Involving children in custody and visitation disputes is a dilemma for attorneys. For example, during jury selection in a recent custody case, many of the potential jurors expressed concern at seeing a young child called to the witness stand. Although the jury would make a decision that would change the child’s life, some of the potential jurors thought that the harm to the child from being scrutinized on the witness stand might be too great. As a result, neither attorney called the child to the witness stand for fear of creating bad rapport with the jury.
Attorneys have alternatives to calling the child as a witness. These include making a prerecorded videotaped testimony of the child or calling the child’s counselor as a witness.
Prerecorded Videotaped Testimony of Child
Section 104.003 of the Texas Family Code states that testimony of the child may be videotaped and later shown at trial. For our post on videotaped testimonies, see here.
Hearsay Rule
To call the child’s counselor as a witness, one must overcome a hearsay objection. According to the Texas Rules of Evidence, hearsay is “a statement, other than the one made by the declarant while testifying at the trial or hearing, offered in evidence to prove the truth of the matter asserted in the statement.” The statement may be in writing, it may be oral, or it may be in the form of nonverbal conduct.
One common way to overcome the hearsay objection is to offer the statement for a purpose other than for the truth of the matter asserted. For example, the opposing counsel may bring up the point that the mother would tell people the father was addicted to drugs, inferring that the mother was doing so out of malice. To vindicate the mother, one may address medical records where doctors say the father ought to go to rehab. The opposing counsel will object to the medical records. However, as long as the medical records were introduced not to prove the truth of the matter asserted, but to show why the mother called the father a drug addict, the statements should enter into evidence.

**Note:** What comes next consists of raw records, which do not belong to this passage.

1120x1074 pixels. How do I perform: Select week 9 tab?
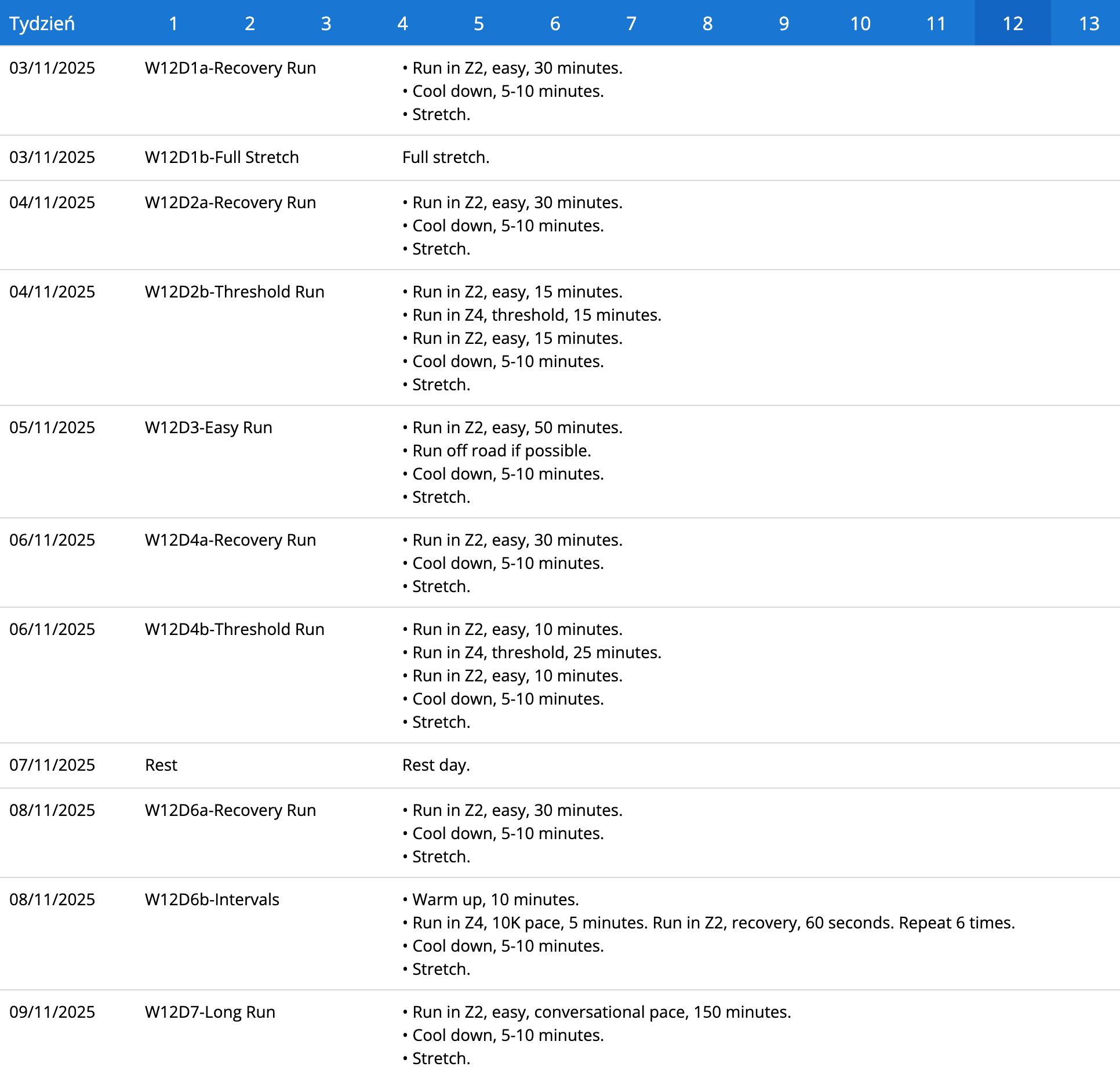(784, 23)
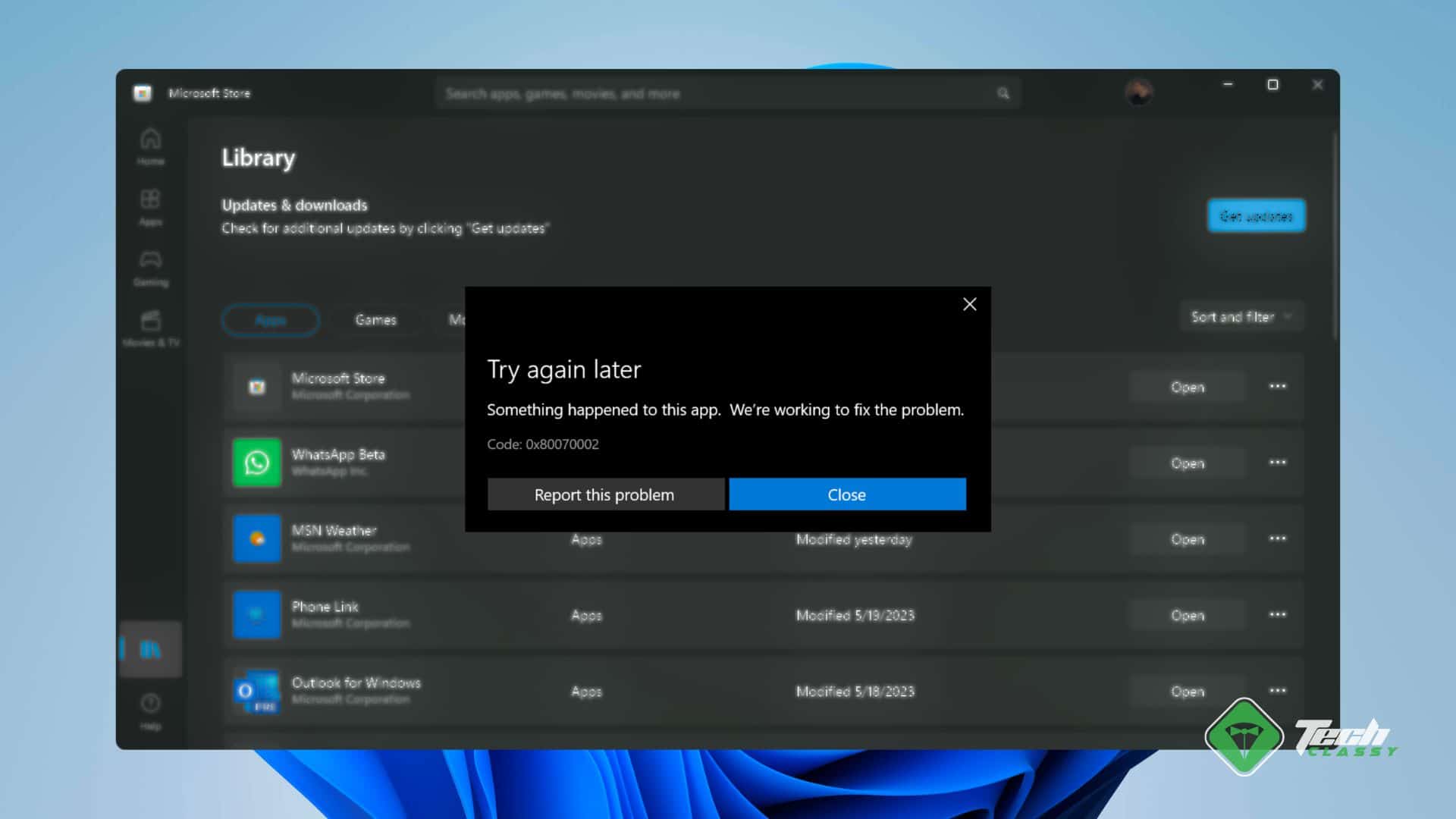
Task: Open the Gaming sidebar icon
Action: pyautogui.click(x=150, y=267)
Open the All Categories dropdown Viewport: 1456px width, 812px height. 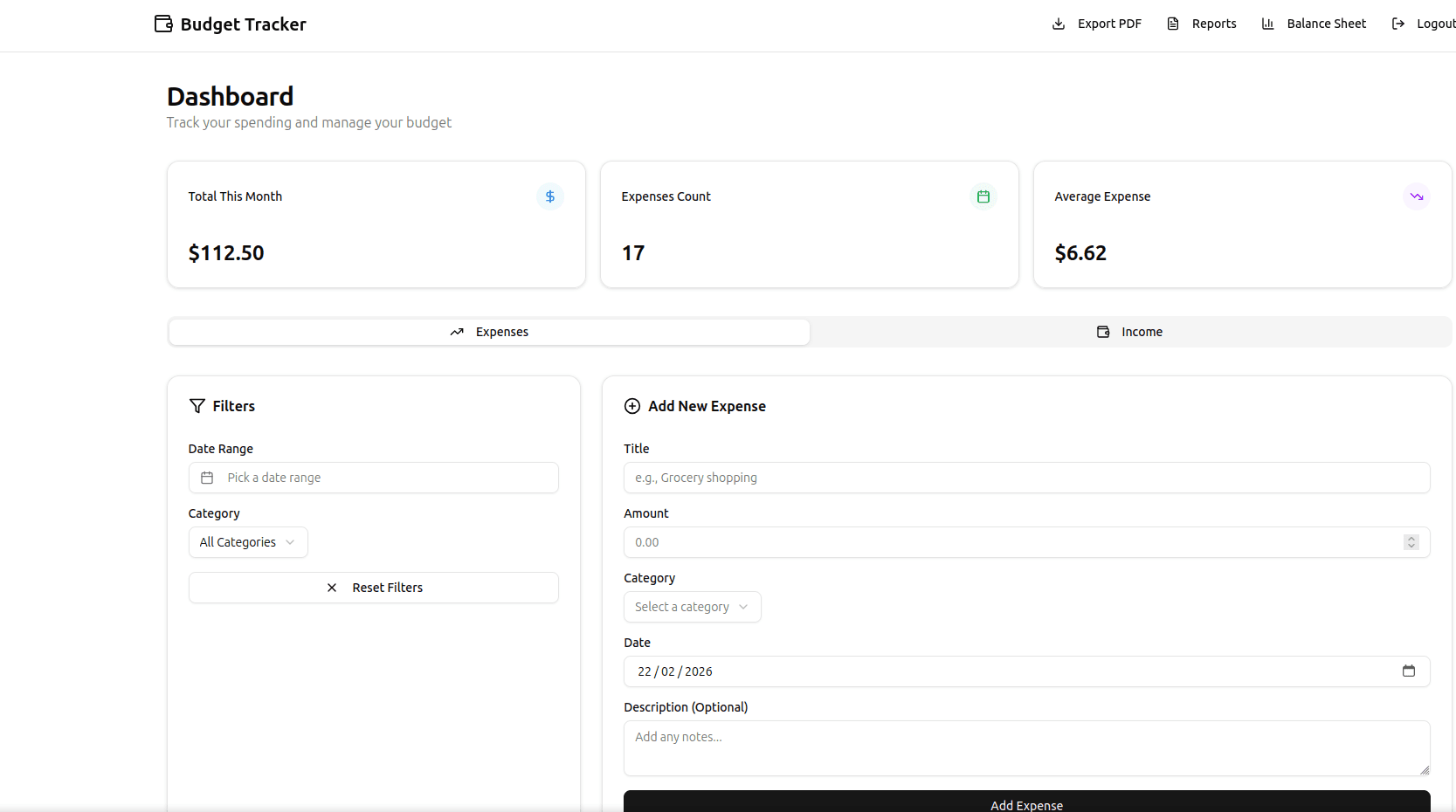247,541
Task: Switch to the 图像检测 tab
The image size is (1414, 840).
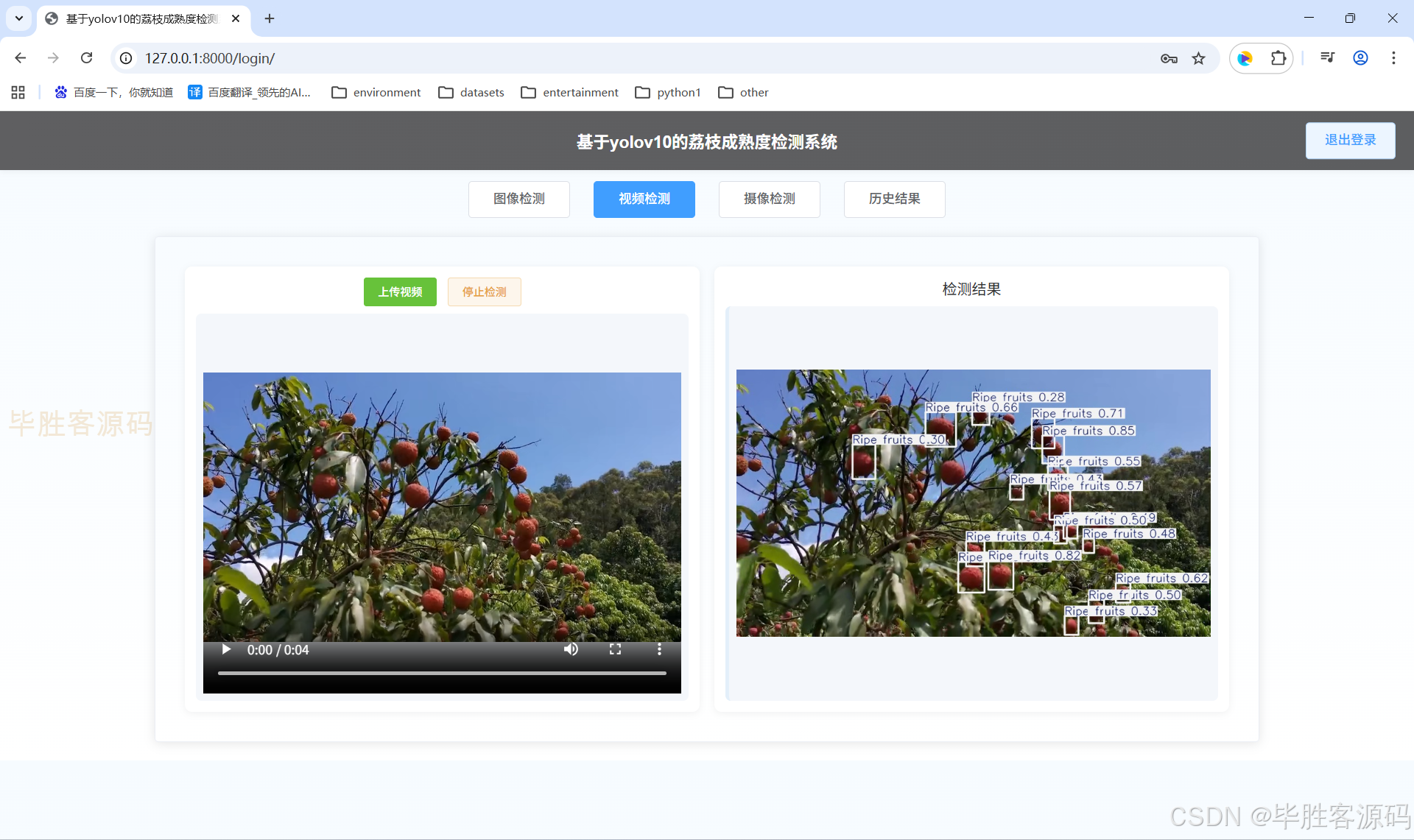Action: [519, 199]
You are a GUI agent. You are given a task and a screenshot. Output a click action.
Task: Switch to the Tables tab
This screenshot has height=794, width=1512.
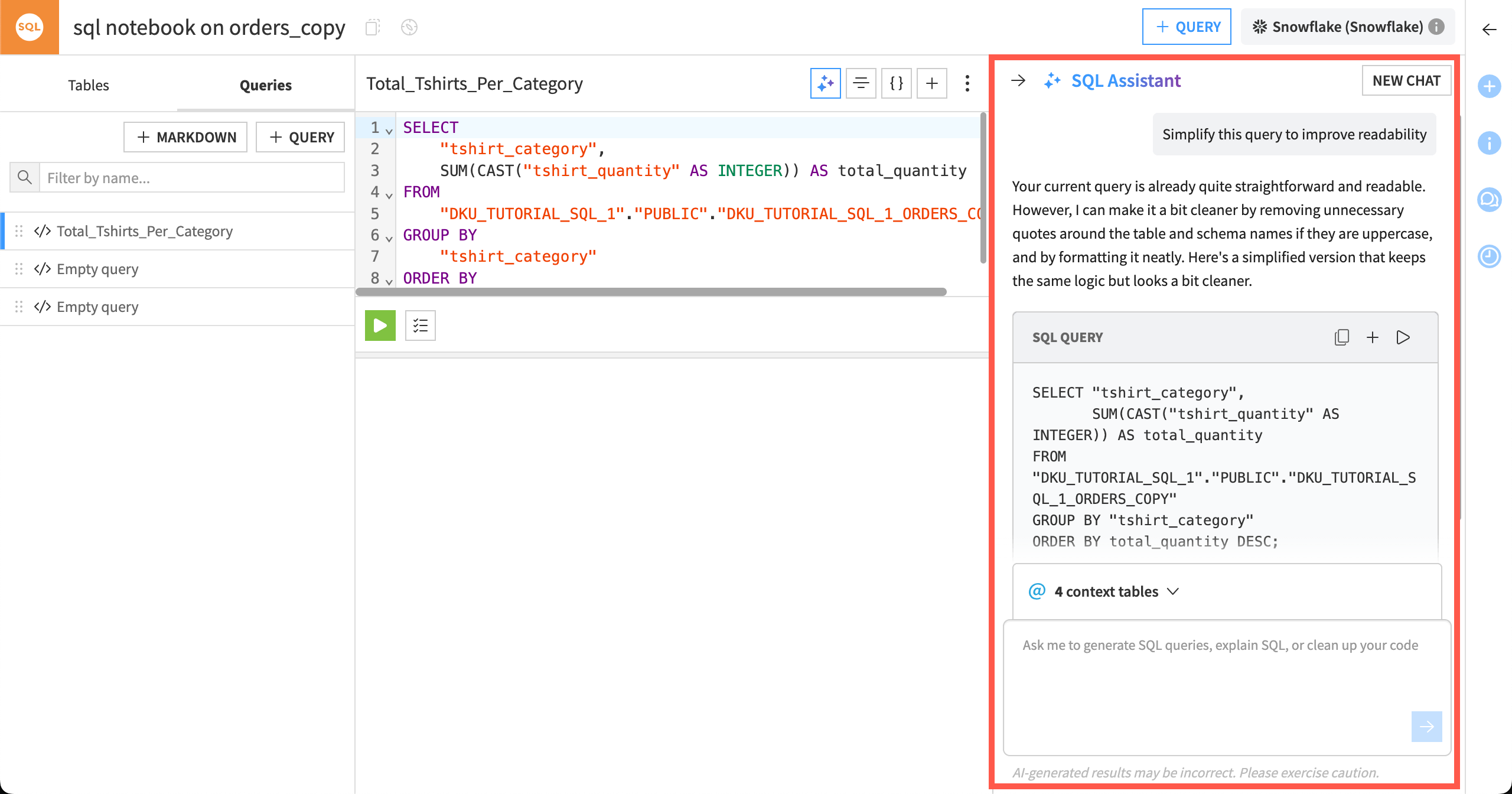pyautogui.click(x=88, y=84)
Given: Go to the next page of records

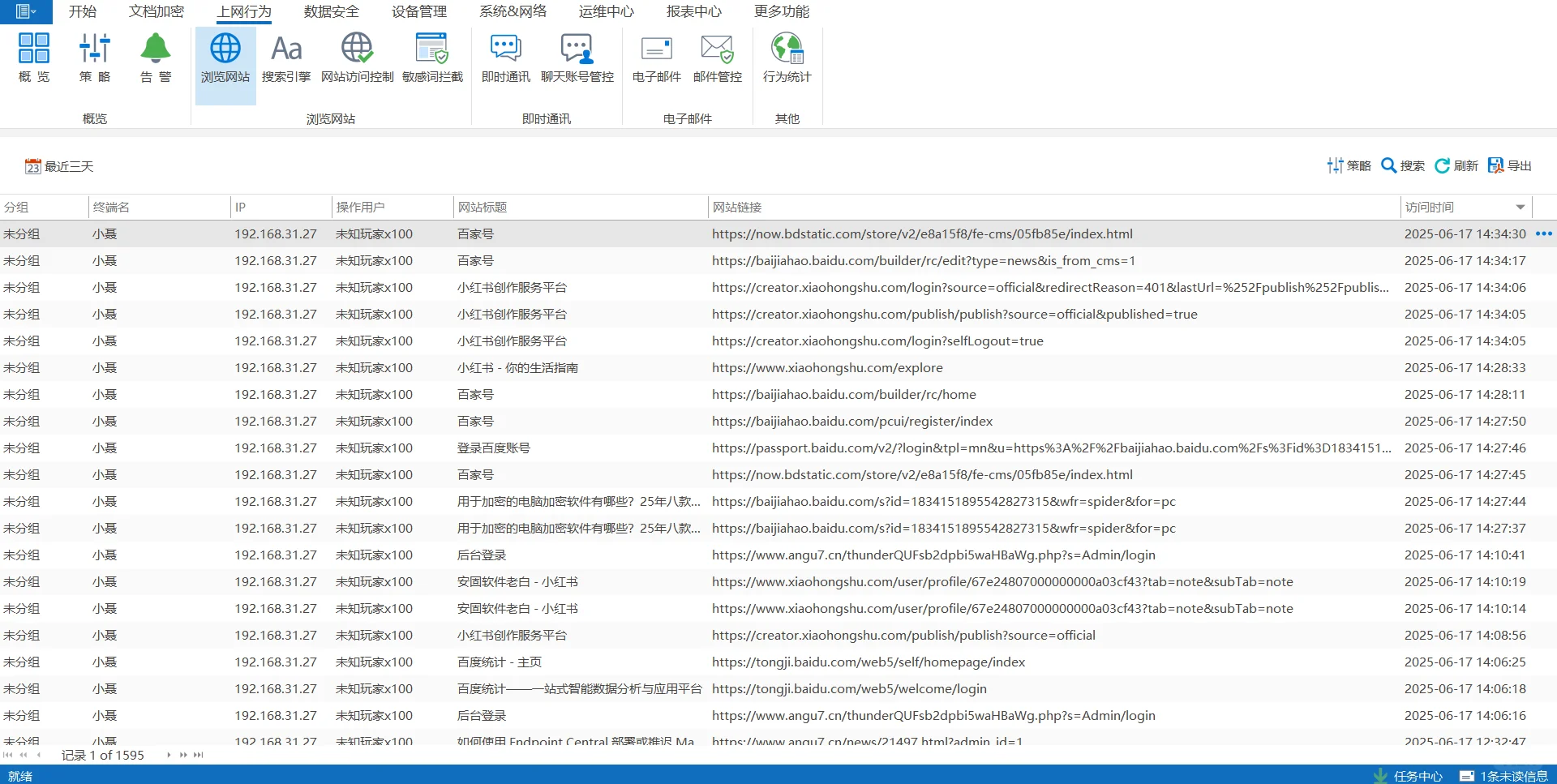Looking at the screenshot, I should tap(169, 755).
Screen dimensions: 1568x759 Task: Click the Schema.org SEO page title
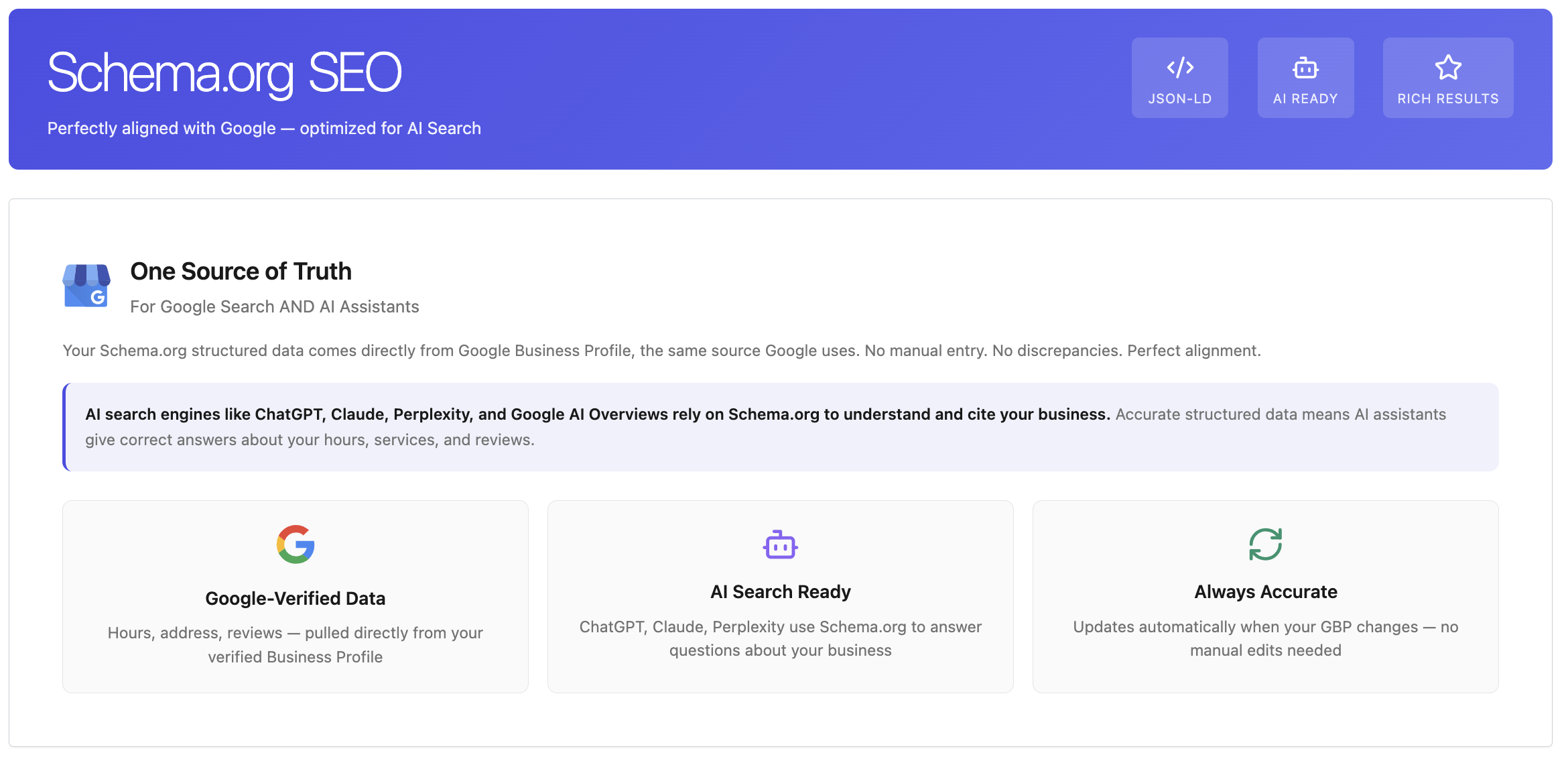click(224, 72)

Testimony of the Child’s Counselor
Excellent child counselors in Lubbock include
Section 803(4) of the Texas Rules of Evidence allows a child’s statements to enter into evidence through the child’s counselors. Like the hearsay example above, a counselor’s testimony should overcome a hearsay objection because the counselor’s words are not being used to prove the truth of the matter asserted but to describe the information the counselor relied on for treatment.
- “As to the contention that Dr. Ohler’s testimony was hearsay and should not have been admitted, it is well settled that in child custody matters the trial court has a wide latitude of discretion in considering testimony and evidence, including opinion evidence of expert witnesses, which assists the court in deciding what conditions are detrimental or advantageous to the children for the purposes of deciding who should have custody of them.” Brown v. Brown, 500 S.W.2d 210, 213-14 (Tex. Civ. App.—Texarkana 1973, no writ).
- Calderon v. Texas Dept. of Family & Protective Services, 03-09-00257-CV, 2010 WL 2330372 (Tex. App.—Austin June 11, 2010, no pet.) (admitting the child’s statements made during therapy that the child had seen a white powder on the table and had witnessed her parents acting “weird”).